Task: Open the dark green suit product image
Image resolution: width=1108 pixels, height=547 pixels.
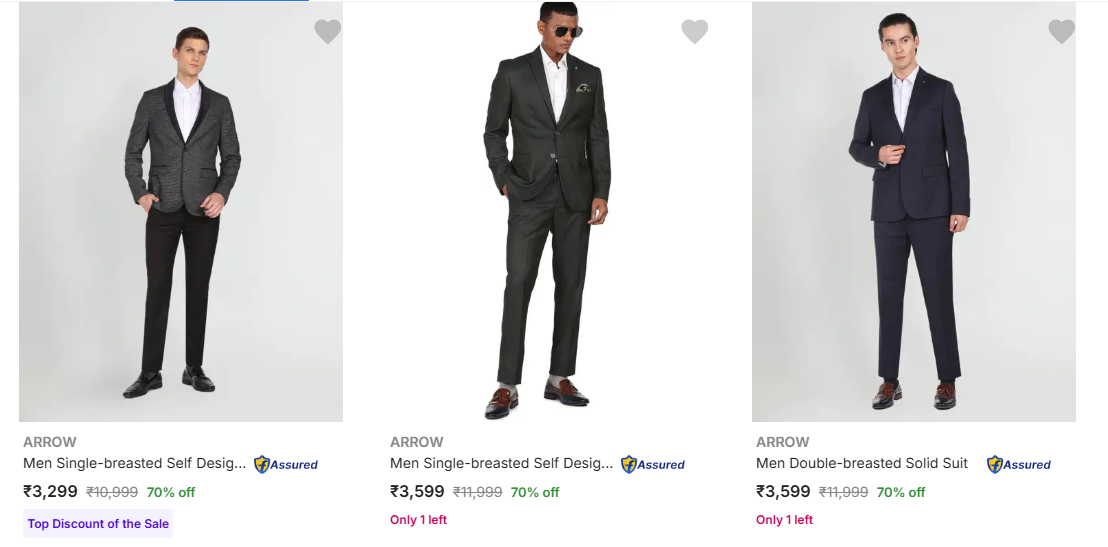Action: tap(547, 212)
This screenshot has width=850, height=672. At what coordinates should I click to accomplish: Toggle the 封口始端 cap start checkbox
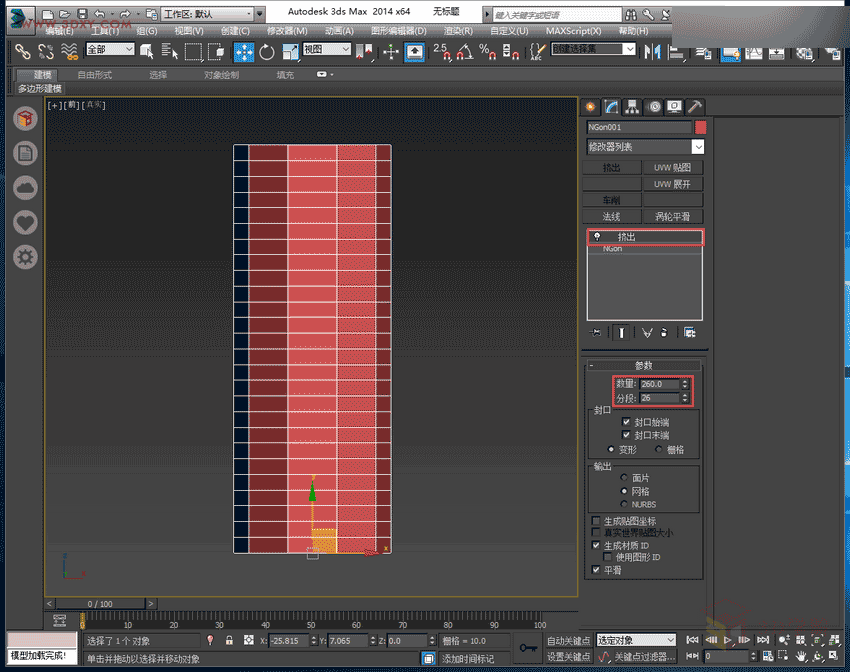(626, 423)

============

Output the lines from the one holding "This screenshot has" through the last line, inclusive, as a two-column CSV with the header request,answer. Give one row for each request, putting its text and its answer each in a single quoted field with line breaks replaced by spaces, and leave the pictures out.

▶ _Correct response_:
request,answer
"This screenshot has width=850, height=672. At what coordinates should I click to accomplish: Toggle the 封口始端 cap start checkbox","(626, 423)"